OAKLAND PARK, FLA. (WSVN) - A young man from Venezuela who ended up being detained in South Florida after he’d sought asylum in the U.S. has been released, immigration officials said.
Twenty-two-year-old Marco Coello was released from the Krome Detention Center after being behind bars for about 24 hours.
He was released Thursday wearing the same suit he wore to his interview with Immigrations and Customs Enforcement the day before.
“I’m feeling, right now, so good. Confused, good, relaxed for having the liberty,” Coello said. “I’m waiting for the next step for my legal status.”
Coello’s lawyer, Elizabeth Blandon, said her client, who was a high school student when he participated in a protest against the regime of Nicolás Maduro, would face a decade in prison or worse because he took part in that 2014 demonstration.
“A gentleman who is considered a Venezuelan hero, someone who was fighting for the freedom of expression in Venezuela, was simply asking for asylum,” said Blandon.
He was awaiting the conclusion of his trial when he fled to the United States. He said he feared he would face prison, even though he was not even convicted.

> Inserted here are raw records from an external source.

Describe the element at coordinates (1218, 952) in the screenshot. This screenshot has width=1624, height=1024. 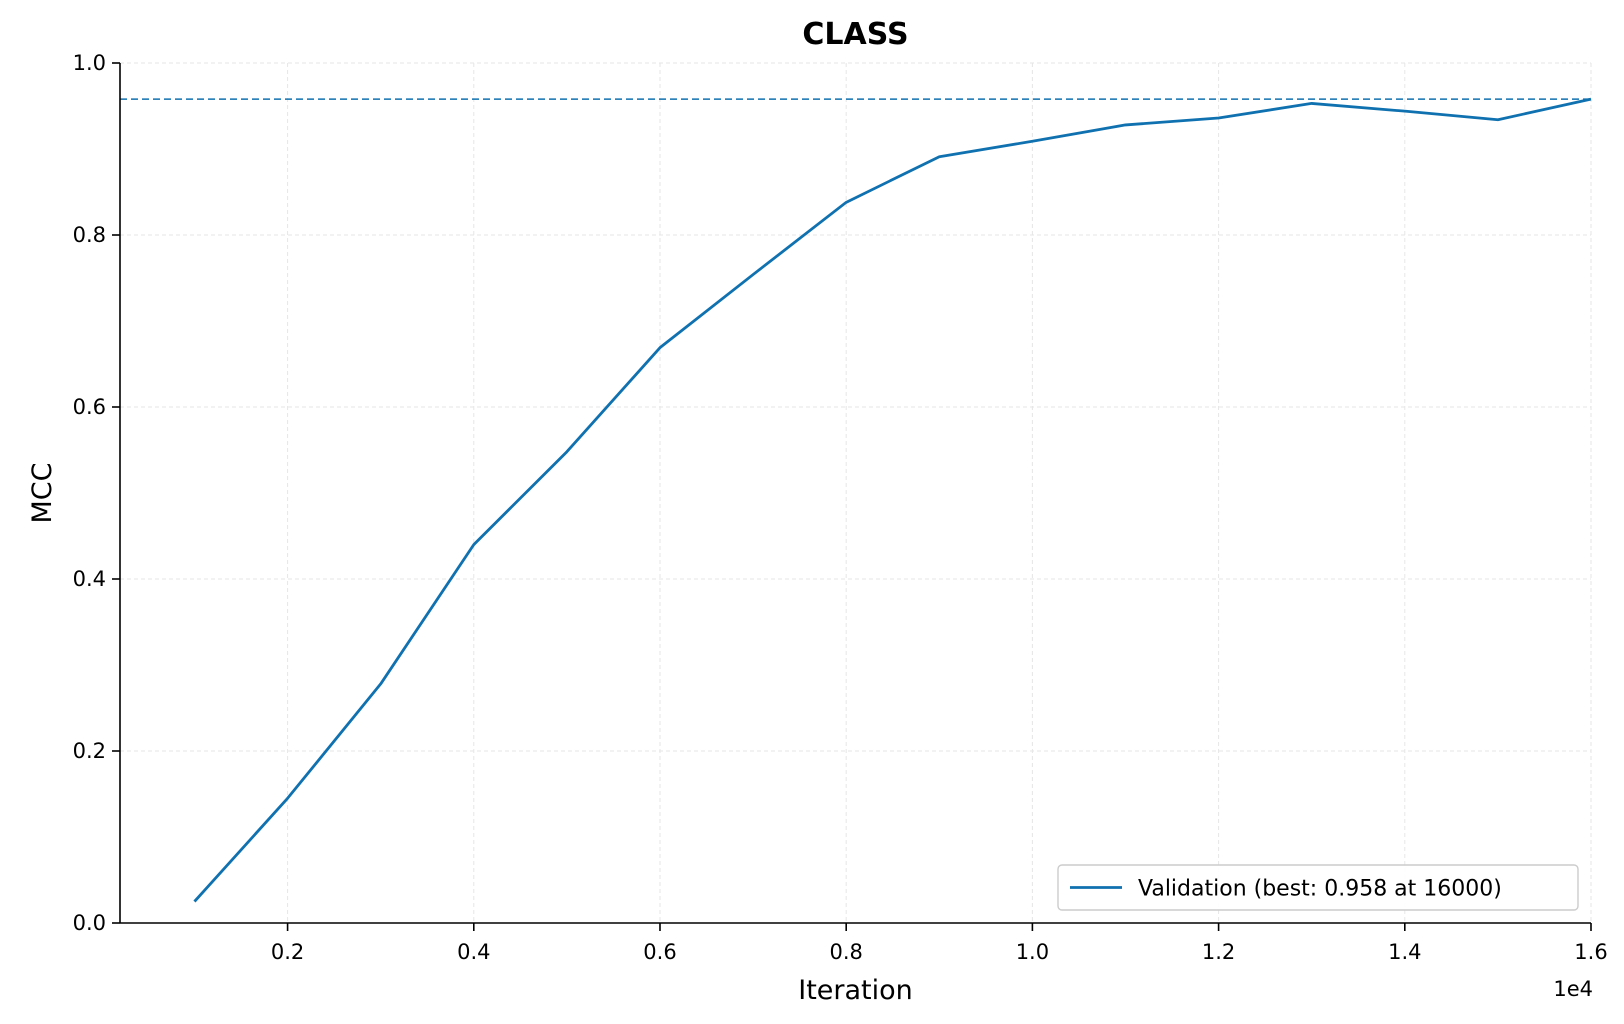
I see `x-tick-label: 1.2` at that location.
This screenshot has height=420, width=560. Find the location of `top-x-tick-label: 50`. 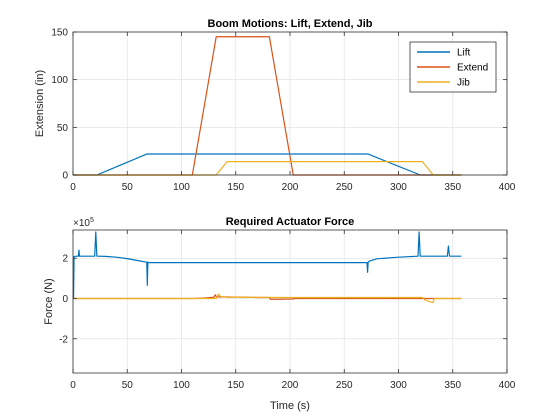

top-x-tick-label: 50 is located at coordinates (128, 188).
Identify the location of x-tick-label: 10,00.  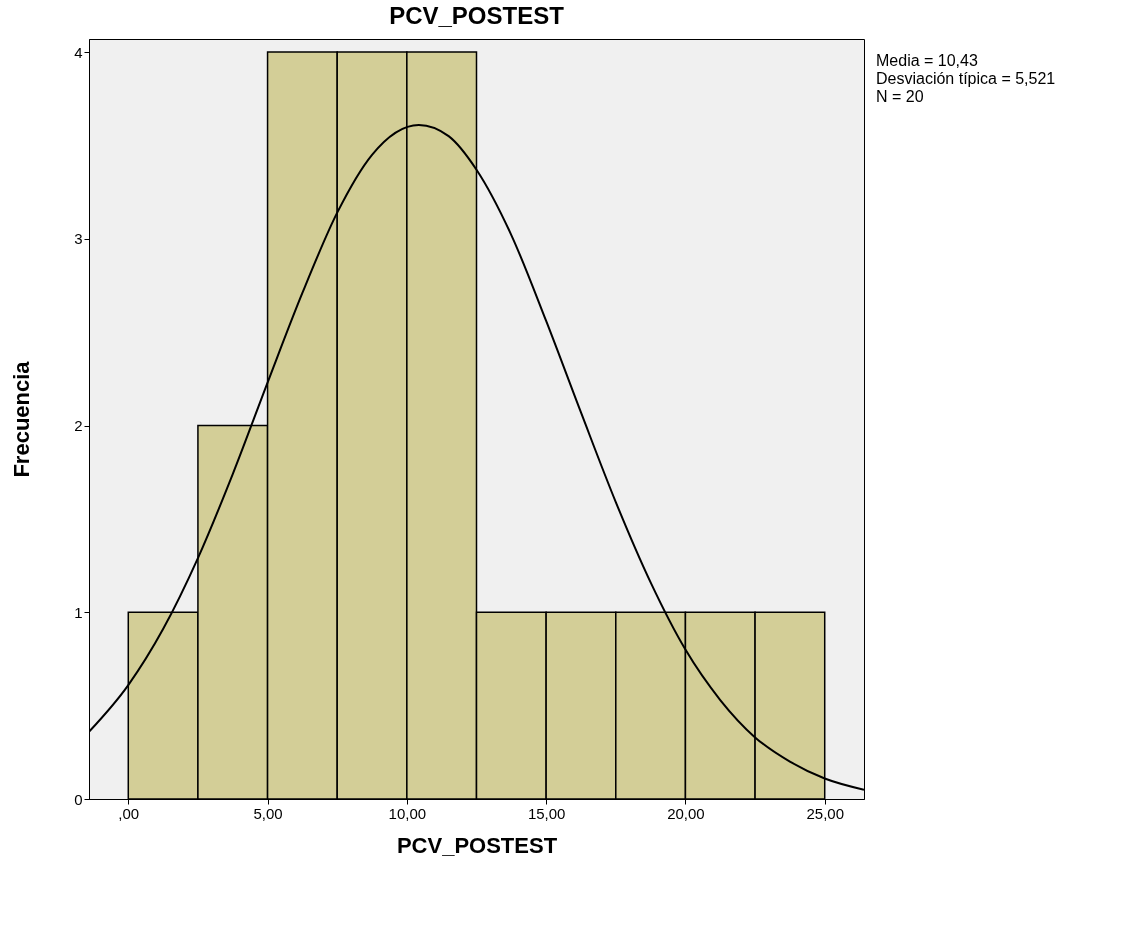
(408, 813).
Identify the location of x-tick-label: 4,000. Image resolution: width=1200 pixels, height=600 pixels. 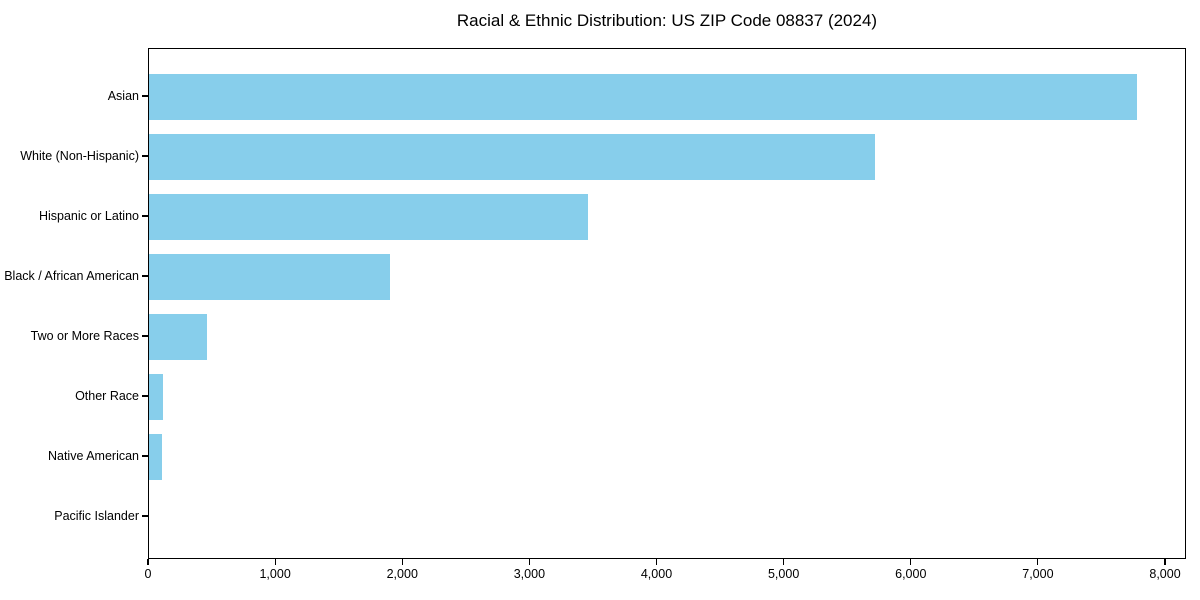
(656, 574).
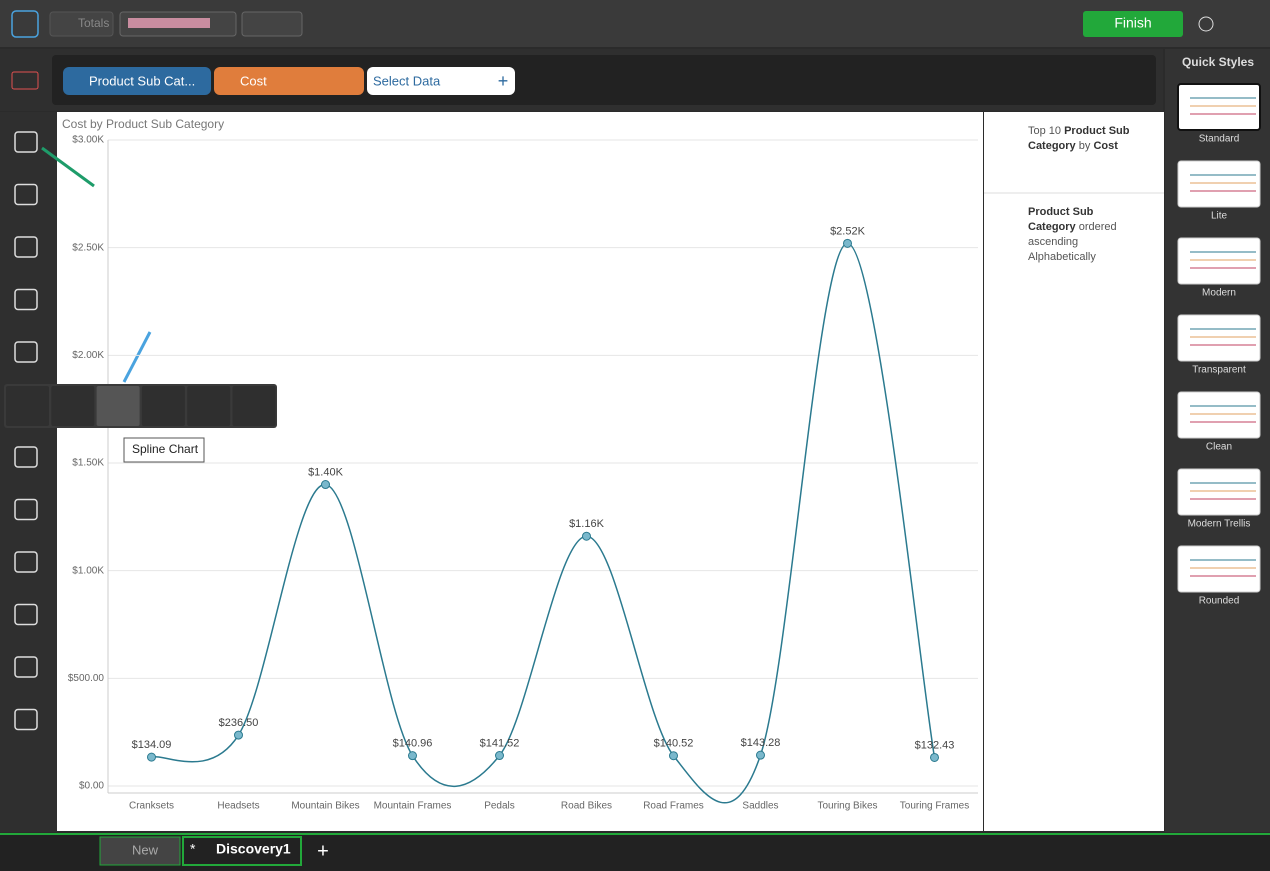 The image size is (1270, 871). I want to click on style-label: Standard, so click(1220, 140).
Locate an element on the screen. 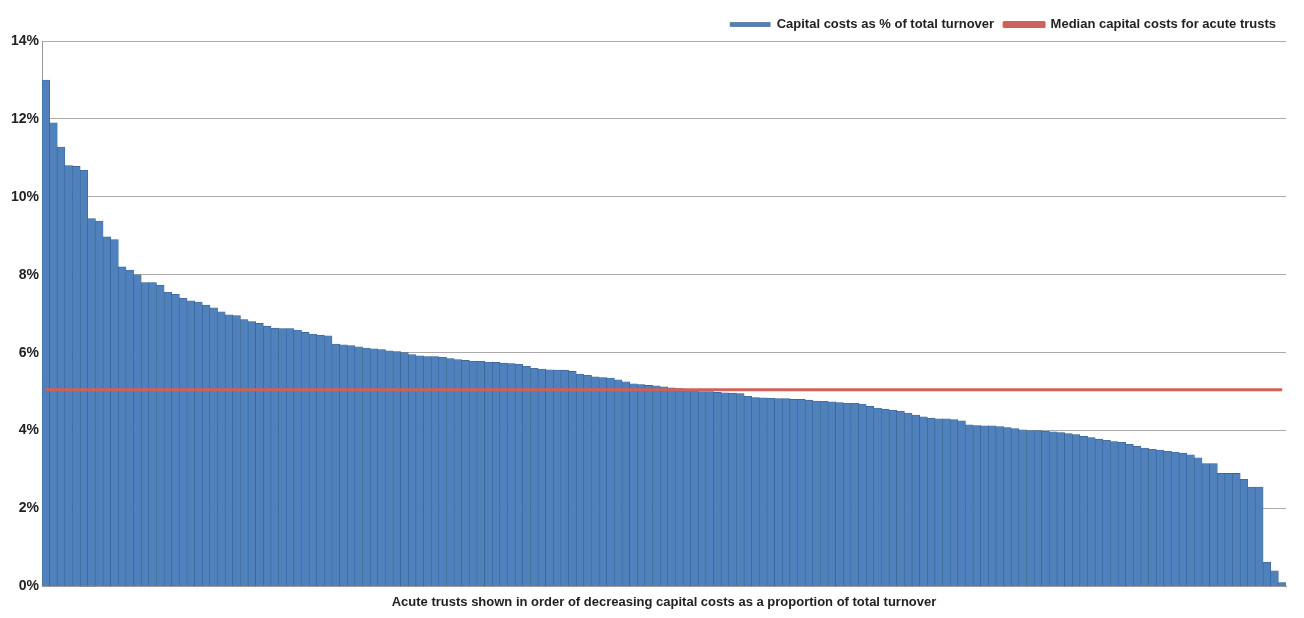 This screenshot has height=618, width=1304. y-tick-label: 2% is located at coordinates (29, 508).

Blandon said, after years of waiting for an interview with immigration officials, her client finally had one scheduled for Wednesday. That’s when they took him into custody. They released him without an explanation.
“Instead, what they did was detain him,” said Blandon. “Two Immigration and Customs Enforcement officers took him into custody, and when I asked, ‘For what reason are you taking him into custody? What possible reason do you have to take this gentleman into custody?’ One of the officers said, ‘He’s an overstay.'”
According to Blandon, that is only because the U.S. government delayed his interview.
Without an explanation, Coello was released Thursday morning.
Hours later, Coello’s team declared that the fight is on. “I am scared to go back to my country,” Coello said. “I believe that everything is good and the United States support me and help me from my situation.”
“If he goes back to Venezuela, he might risk losing his life,” said Richard Rivas. “That’s a risk that we cannot take, he cannot take.”
7News reached out to ICE for a comment on Coello’s release, but they said they cannot give us that information.
On Wednesday, ICE said Coello has a misdemeanor criminal conviction, and he did not leave the country in accordance with a visitor’s visa. The crime turned out to be trespassing.
That incident is apparently in another state when he was trying to learn the English language. His attorney said that shouldn’t have a bearing on this case.
Coello’s lawyer said he is seeking political asylum, and they’re hoping to move forward with the process.